Uno schiaffo all’Italia fra questione libica e Fincantieri, un altro alla Merkel con l’invito a Parigi al Presidente Trump. Al sospetto di un implicito nazionalismo, lasciato dalle politiche estere di Macron in molti osservatori, si aggiunge una manifesta inefficacia strategica quando si considerano politiche in cui più sarebbe necessaria una risposta sovranazionale europea: le politiche migratorie.
Sul piano nazionale, festeggiati i primi cento giorni di governo, Macron sembra deciso a non volere “più nessuno per le strade” francesi entro fine anno. A nord dunque, sostenendo un’equa partizione delle responsabilità internazionali, si esige da Londra l’apertura della frontiera agli sfollati di Calais. A sud, appellandosi a questioni di sicurezza, quella con l’Italia resta sbarrata, rendendo facilmente misurabili sia la responsabilità che la solidarietà francesi: a fronte di quasi 98.000 arrivi in Italia da gennaio a metà agosto 2017 – dati del Min. dell’Interno – la Francia, dall’inizio della presidenza Macron a oggi, non ha ricollocato una sola persona dall’Italia di quelle previste dalle cosiddette “quote migranti” della Commissione Europea. Al di là delle cifre, qualsiasi pretesa politica macroniana di federalismo, quando non di europeismo tout court, crolla sotto i colpi inequivocabili della chiusura delle frontiere Schengen. Una strategia involutiva rispetto alle conquiste dell’Unione, che non ha nulla di federalista, ma soprattutto nulla di realmente efficace: si è già visto nel 2015 come il moltiplicarsi delle barriere sulla rotta Balcanica non abbia certo fermato i flussi, ma li abbia invece deviati su percorsi più lunghi e pericolosi sia fisici che burocratici, moltiplicando le opportunità per i passeurs di lucrare illegalmente su frontiere sempre più chiuse. Le politiche migratorie, per essere incisive, devono essere europee: dare risposte nazionali a problemi globali si rivela, oltre che inefficace, potenzialmente deleterio.
Sul piano europeo, l’Eliseo pare altrettanto risoluto, ma ugualmente poco innovativo: non ultima, l’idea di hotspot con personale UE in Libia per l’esame delle domande d’asilo. Vale la pena ricordare che l’ente internazionale preposto allo scopo, l’UNHCR, è già attivo sul campo e che lo stesso staff internazionale (non libico) dell’HCR ha dovuto dislocare a Tunisi per ragioni di sicurezza. Anche i centri di detenzione di migranti sono già presenti: nominalmente sotto controllo governativo, sono spesso gestiti da gruppi armati autonomi e teatro di torture e stupri, come già documentato da Amnesty.
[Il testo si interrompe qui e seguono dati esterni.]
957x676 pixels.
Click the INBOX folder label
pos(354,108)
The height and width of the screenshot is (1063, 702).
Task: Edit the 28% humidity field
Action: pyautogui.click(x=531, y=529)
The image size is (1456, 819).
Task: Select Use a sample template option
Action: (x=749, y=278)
Non è certo la prima volta che si propone di esternalizzare l’accoglienza in Paesi terzi considerati “sicuri”: emblematici in tal senso nel 2016 gli accordi UE con Turchia e Afghanistan. Quale protezione possano garantire questi Paesi, resta materia di dibattito. L’altra soluzione europea proposta dal Président è stata l’aumento del budget per la difesa delle frontiere europee. Di nuovo, nessuna novità. Il mandato dell’agenzia europea Frontex è stato moltiplicato in finanze, competenze e strumenti nell’ottobre 2016 – senza che per questo sia stato aumentato il controllo parlamentare europeo sulle sue delibere. Di nuovo, una soluzione fallace: dalla creazione dell’Agenzia nel 2005 ad oggi, il crescendo di militarizzazione delle frontiere esterne dell’UE non ha corrisposto a una diminuzione dei flussi, ma al contrario a un susseguirsi di record di arrivi – oltre che di mai arrivati.
È questa dunque la Fortezza Europa di Macron: politiche già viste su ogni fronte, che si pretendono nuove ridando loro un po’ di smalto, ma non per questo più efficaci. Riproposte per combattere una crisi in cui, forse più che in altre, è sempre più evidente la necessità di un’Europa lungimirante che agisca all’unisono per affrontare le sfide comuni, sotto un governo unico e federale. Ma questa è un’altra storia.